Input material Block Start

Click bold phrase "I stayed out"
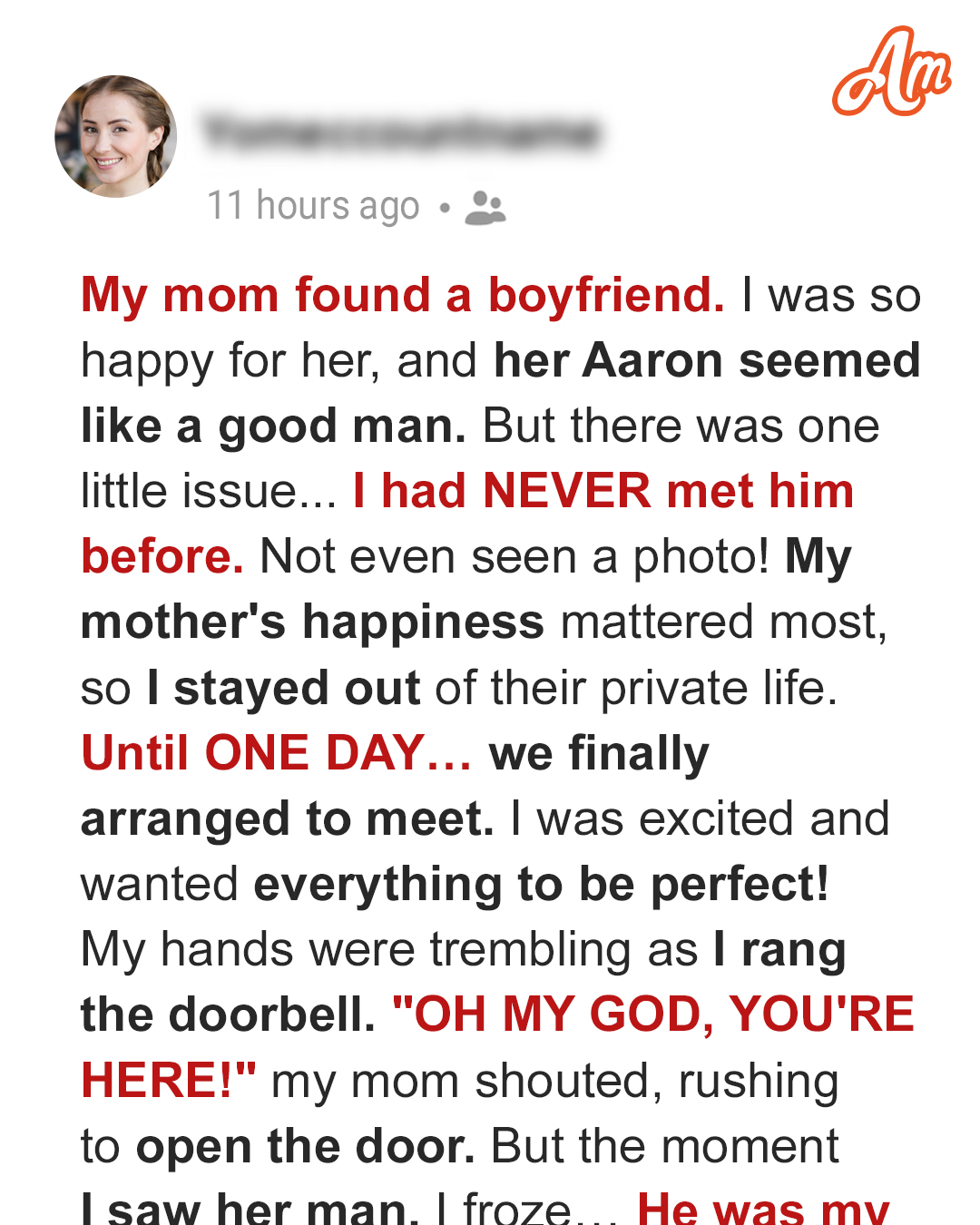This screenshot has width=980, height=1225. pyautogui.click(x=283, y=688)
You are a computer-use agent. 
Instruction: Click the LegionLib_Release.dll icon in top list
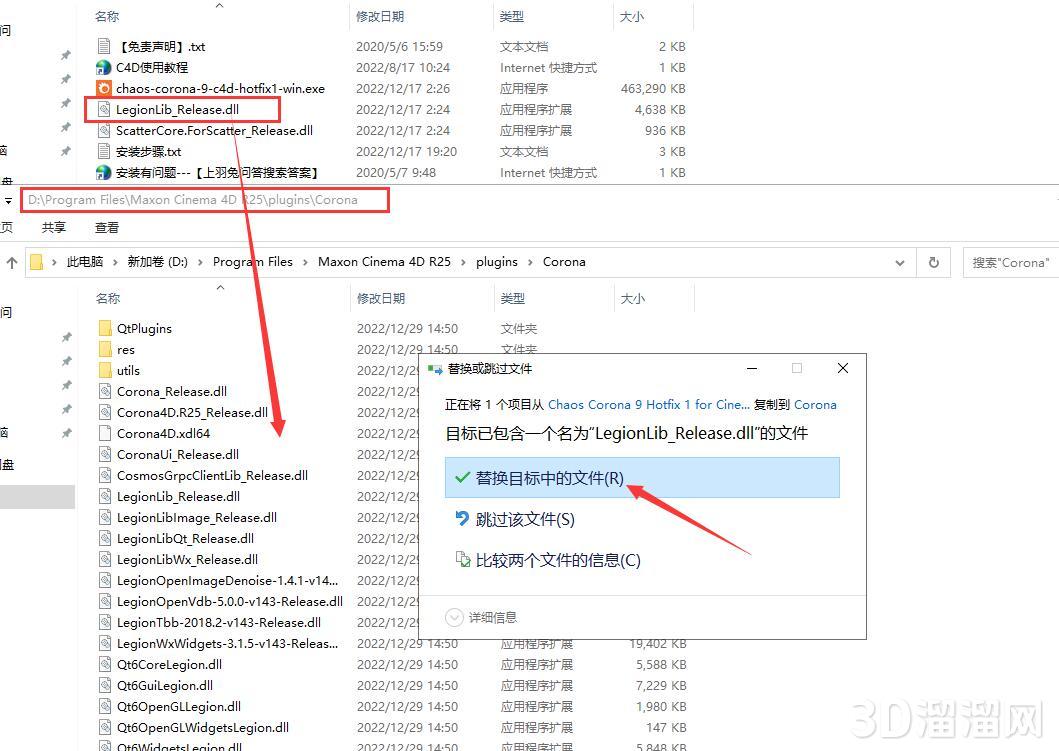pos(103,109)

Input material Block End

| About this task |
Reproduce the lines from the line with "Instruction: Click the" through the last line of the entries exactly, including both ends and excluding pictures.

| Exercise solution |
Instruction: Click the LegionLib_Release.dll icon in top list
pos(103,109)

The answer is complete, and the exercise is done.